Render every line of the records below as a numbered list, omitting blank lines. Leave the pictures out of your answer.

begin Listed records

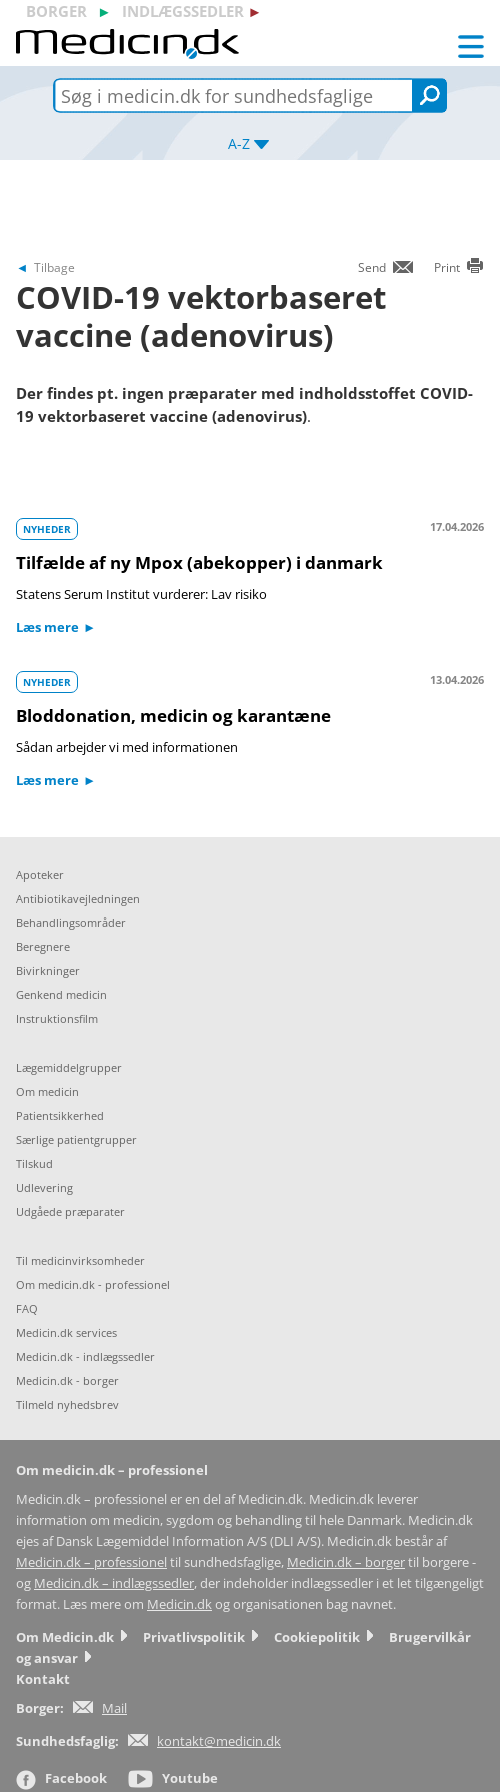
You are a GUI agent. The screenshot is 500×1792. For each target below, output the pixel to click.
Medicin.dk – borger (346, 1562)
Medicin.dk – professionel (91, 1562)
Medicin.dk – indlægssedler (114, 1583)
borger (56, 11)
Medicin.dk (179, 1604)
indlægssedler (183, 11)
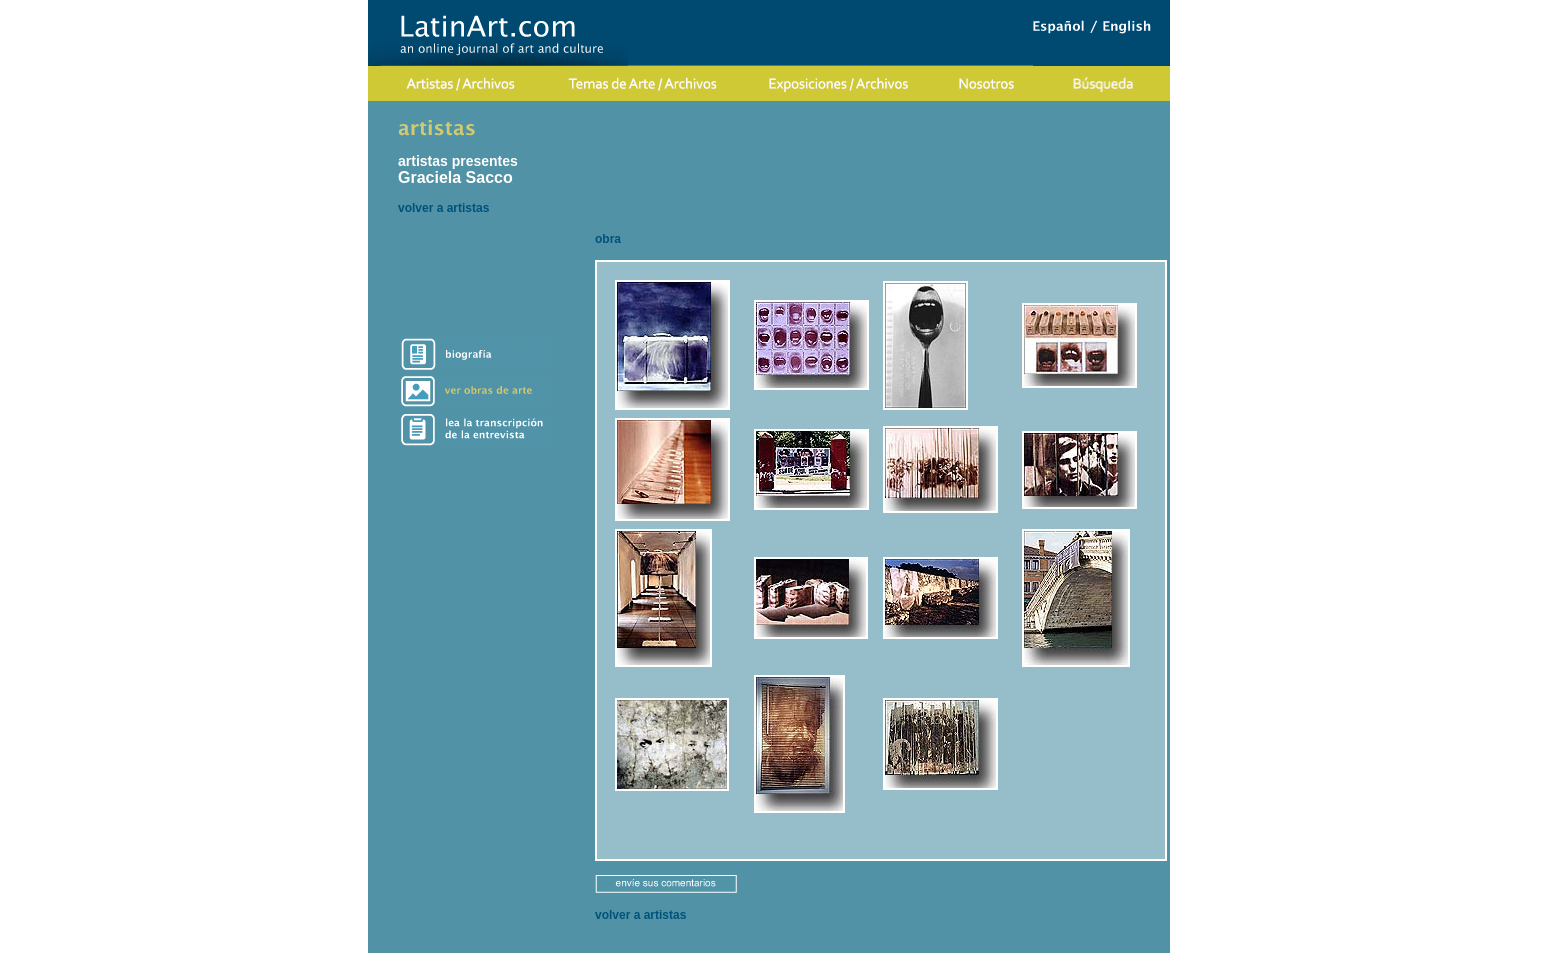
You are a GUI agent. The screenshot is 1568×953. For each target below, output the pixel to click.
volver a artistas (443, 208)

end Listed records

Full response:
1. You are a GUI agent. The screenshot is 500×1792. For each target below, output the pixel to click.
2. Medicin.dk – borger (346, 1562)
3. Medicin.dk – professionel (91, 1562)
4. Medicin.dk – indlægssedler (114, 1583)
5. borger (56, 11)
6. Medicin.dk (179, 1604)
7. indlægssedler (183, 11)
8. You are a GUI agent. The screenshot is 1568×953. For each target below, output the pixel to click.
9. volver a artistas (443, 208)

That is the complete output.